On campsaginaw.com, Alli Barash, the camp’s director, wrote, “I have never felt more at home than I do at camp.”

“Every day, I feel so lucky that working at camp is my full-time job,” she added.

For Barash, 41, those feelings run deep. Her great-grandparents, Morry and Rose Edelson, started Camp Saginaw in Oxford, Chester County, in 1927, according to the site. Barash did not start working there full time until 2012, when she was 30.


The Philadelphia resident attended Saginaw growing up and spent one summer as a counselor. But then she moved to Los Angeles to try to make it in the entertainment industry.
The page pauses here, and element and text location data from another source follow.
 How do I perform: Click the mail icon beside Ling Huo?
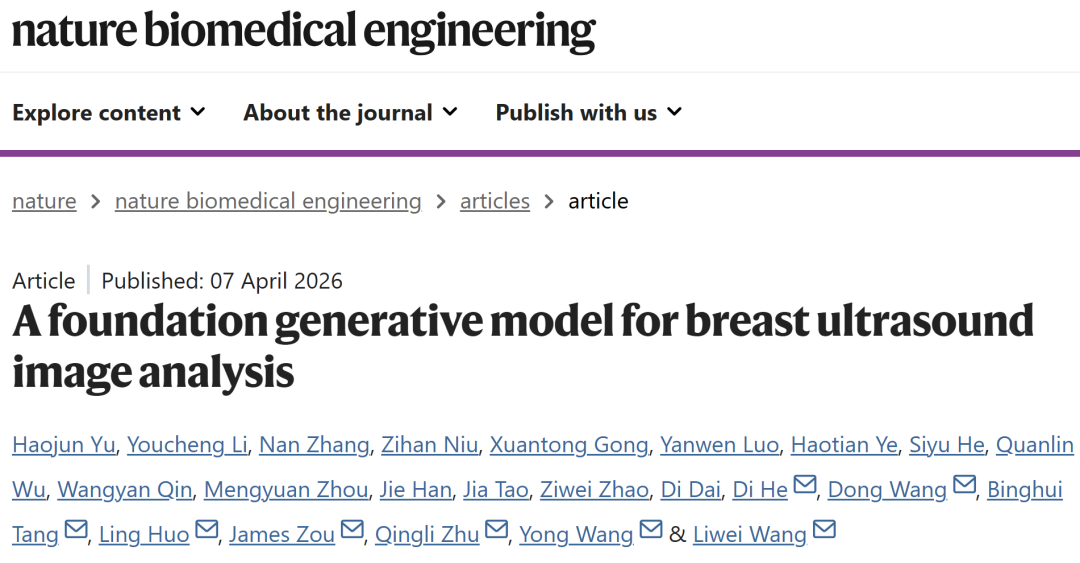click(206, 531)

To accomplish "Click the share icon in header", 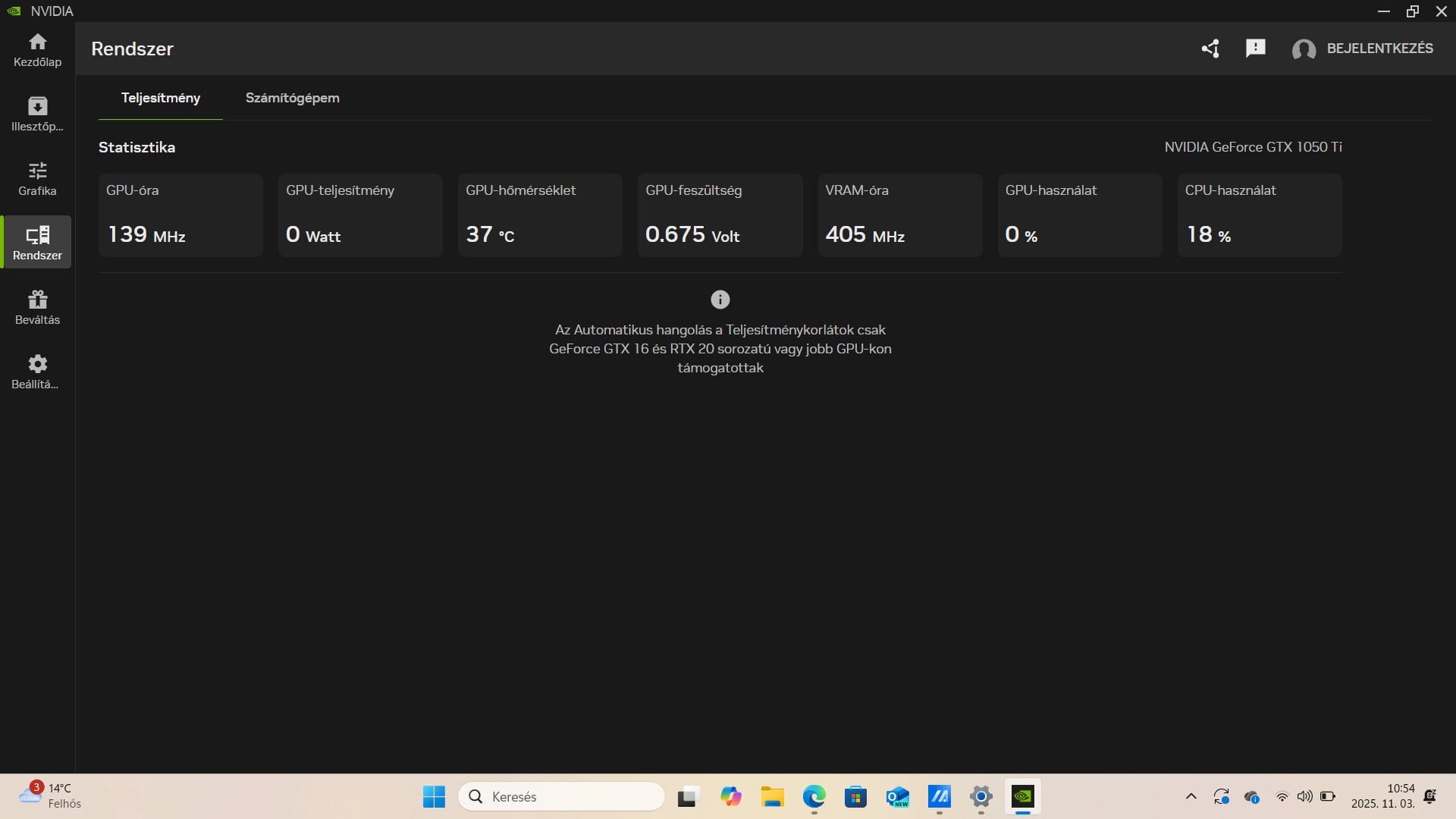I will pyautogui.click(x=1210, y=49).
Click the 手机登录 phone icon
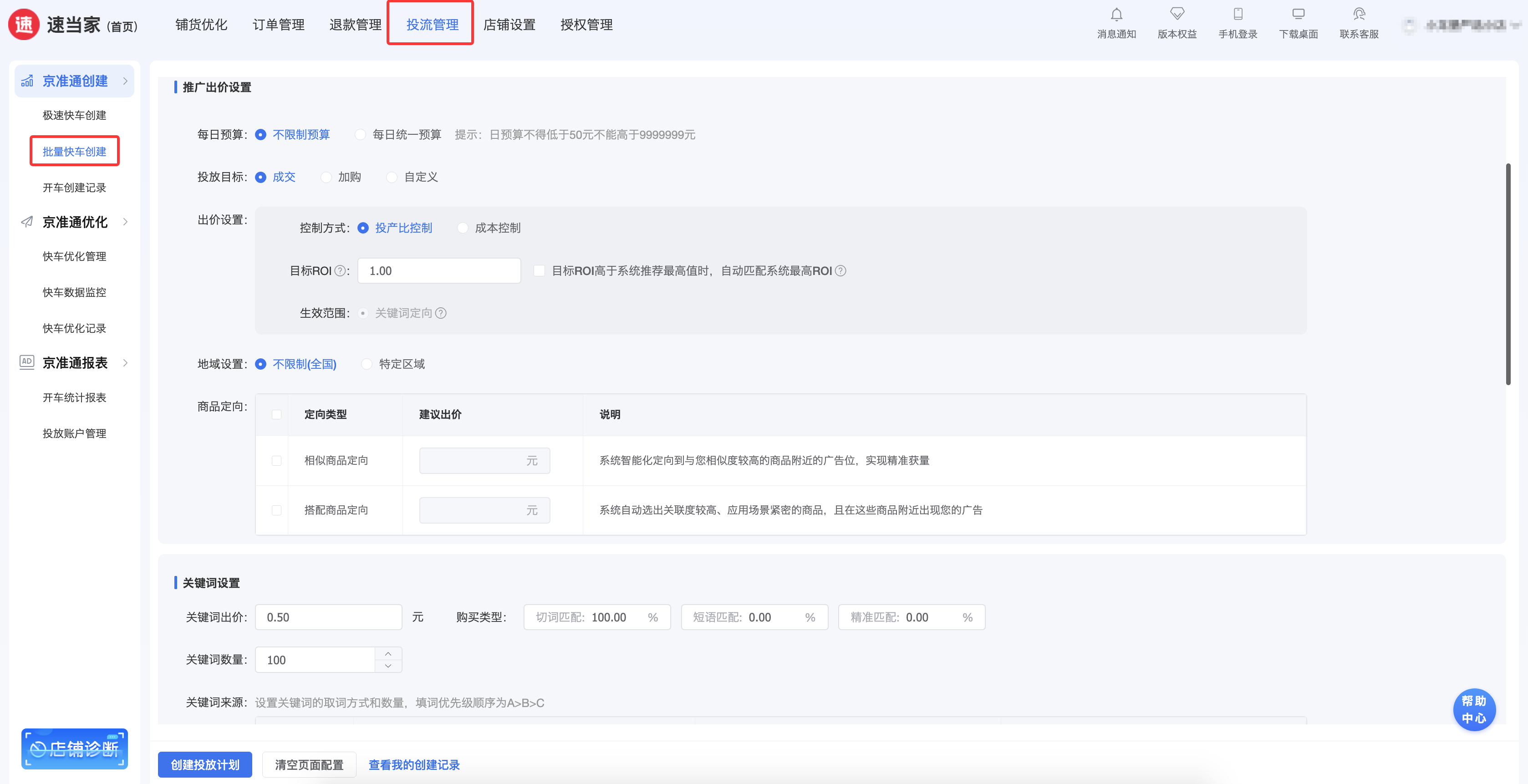Screen dimensions: 1528x784 1238,14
She lived there for six years before returning to the East Coast.

Barash only started working at her childhood camp because a supervisor quit five days before the summer. But then she never left. She spent six years as an assistant director before being promoted to director in January 2019.

“After my second summer (as a supervisor), I said, ‘This is what I want to do,’” Barash recalled. “I had been working in TV between those summers. I decided I no longer cared about actresses’ hair extensions and organizing limo rides.”

Camp just felt different.

“I could actually see the faces of the people I was watching…as opposed to some show about murder if anybody watches it,” Barash said.

The camp director grew up in Huntington Valley and had her bat mitzvah at Ohev Shalom of Bucks County. Barash started going to Saginaw when she was six and kept going through age 16.

Alli Barash as a camper at Camp Saginaw (Photo by Karen Barash)

Her family had sold its share to their co-owners in the 1970s because Barash’s grandfather didn’t want to take over. But Barash’s mother, Karen Barash, formerly Karen Edelson, still worked as the director of the camp’s art department. Her father came up on weekends.

And her little brother, Michael Barash, was “the little baby everybody knew,” Barash said.
Morry Edelson, born in 1900, also lived until Barash was 17. The great-grandfather would often show his great-granddaughter camp yearbooks from the 1930s.

“It was a real connection,” she said. “Not just a story.”

When Barash walked around the campgrounds, she saw buildings that went up during Morry Edelson’s time. Barash also thought about the old family story that he “planted 1,000 trees” throughout the campsite. Many were still alive.

“Saginaw had been farmland,” she said.

Despite knowing all this, Barash had a different dream. Barash participated in theater in high school and played both starring and supporting roles. But her “practical” parents, as she described them, convinced her that acting was not quite a “practical” path.

She decided to pursue a career behind the camera. She went to Hollywood, worked for a producer, read scripts and got jobs on sets. Barash liked TV. It was like theater: You got to see your work come to life shortly thereafter.

She worked on “CSI: NY” for four years and became the coordinator of the show’s art department. But after six years in LA, she realized she hated it.

“I feel like people in Philadelphia are really passionate about things and care about each other,” she said. “In LA, I feel like no one cared about you unless you could get them something. ‘Are you in casting? No? OK, bye.’”

Barash drove cross country and moved back home. Then her sister, Jessica Inver, called. Inver had worked at camp until the summer before, and it was her friend who was leaving. Barash had a choice: “Live at home with mom and dad and be unemployed or work at camp,” she said.

That summer, she saw that her problem-solving skills applied to camp, too. They were also being put to better use.

“This child’s having a mental health issue. These two girls aren’t getting along. This kid’s homesick,” she said. “The problems I was solving were going to mean something in the long run.”

After those two summers, Barash had another choice: continue figuring out hair extensions and limo rides or figure out mental health issues, fights between kids and homesickness.

“I was thinking of what really matters,” Barash said. “I want to do something that feels like it has long-term implications.”

She thinks her grandfather would be proud.

“He was a gym teacher in Philly. He was 27 when he started the place. I think he would like to know we’re still a part of what he created,” she said.

On campsaginaw.com, Barash also wrote that she’s spent “over 20 summers here — with hopefully many more to come.”